---------- TEXT FOR ANALYSIS

Studio album by Disincarnate
- Released: March 23, 1993
- Genre: Technical death metal
- Length: 47:45
- Label: Roadrunner
- Producer: Colin Richardson

= Dreams of the Carrion Kind =

Dreams of the Carrion Kind is an album released by American death metal guitarist James Murphy, under the band name Disincarnate. It was released in 1993.

Dreams of the Carrion Kind was Disincarnate's only album; it was released in 1993, near the zenith of the Florida death metal scene, through Roadrunner Records. It was reissued on February 24, 2004 with bonus tracks.

==Music==
Most of the album's tracks feature complex structures and constant riff and tempo changes. The bass guitar is nearly inaudible. Dreams of the Carrion Kind displays riffs that Murphy intended to use for the songwriting process of Obituary's sophomore album, Cause of Death.

== Critical reception ==

Eduardo Rivadavia from Allmusic gave the album 4.5 stars of 5 calling it "state-of-the-art death metal in the eyes of most enthusiasts of the genre." He particularly praised the songs "Stench of Paradise Burning," "Beyond the Flesh," "Soul Erosion," "Deadspawn," and "Confine of Shadows." According to him the records' apparent intellectual demands invariably restrict Dreams of the Carrion Kind to a very specific fan base and point in time.

--------------------

## PARTS OF THE EXERCISE
**a)** Please translate this sentence from the Dreams of the Carrion Kind text into Spanish: "The bass guitar is nearly inaudible."
**b)** Rewrite the stretch of the Dreams of the Carrion Kind text from "Dreams of the Carrion Kind is" through "Cause of Death.", renaming "Florida" as "Tampa".
**c)** According to the Dreams of the Carrion Kind text, on what date was the album reissued?

---------- AVAILABLE DATA

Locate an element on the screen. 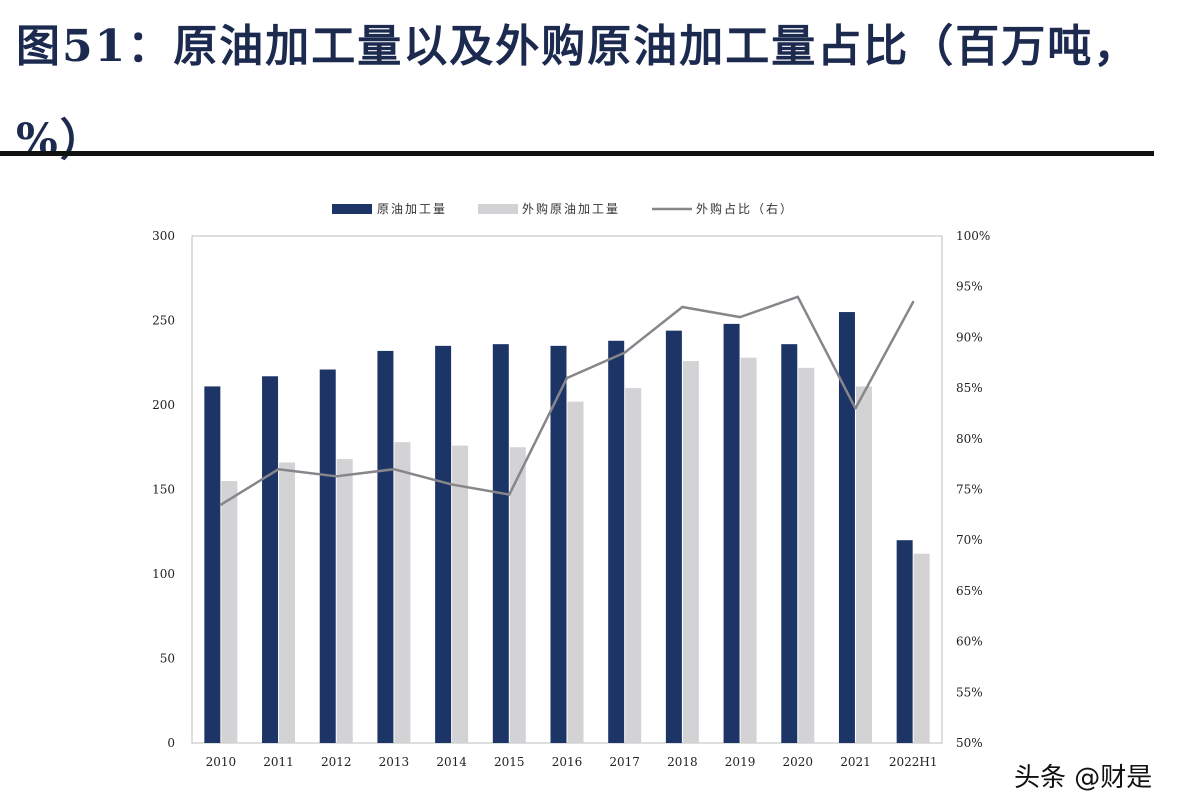  x-tick-label: 2020 is located at coordinates (798, 762).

--------------------

## SOLUTIONS PER TASK
**a)** El bajo es casi inaudible.

**b)**
Dreams of the Carrion Kind is an album released by American death metal guitarist James Murphy, under the band name Disincarnate. It was released in 1993.

Dreams of the Carrion Kind was Disincarnate's only album; it was released in 1993, near the zenith of the Tampa death metal scene, through Roadrunner Records. It was reissued on February 24, 2004 with bonus tracks.

==Music==
Most of the album's tracks feature complex structures and constant riff and tempo changes. The bass guitar is nearly inaudible. Dreams of the Carrion Kind displays riffs that Murphy intended to use for the songwriting process of Obituary's sophomore album, Cause of Death.

**c)** February 24, 2004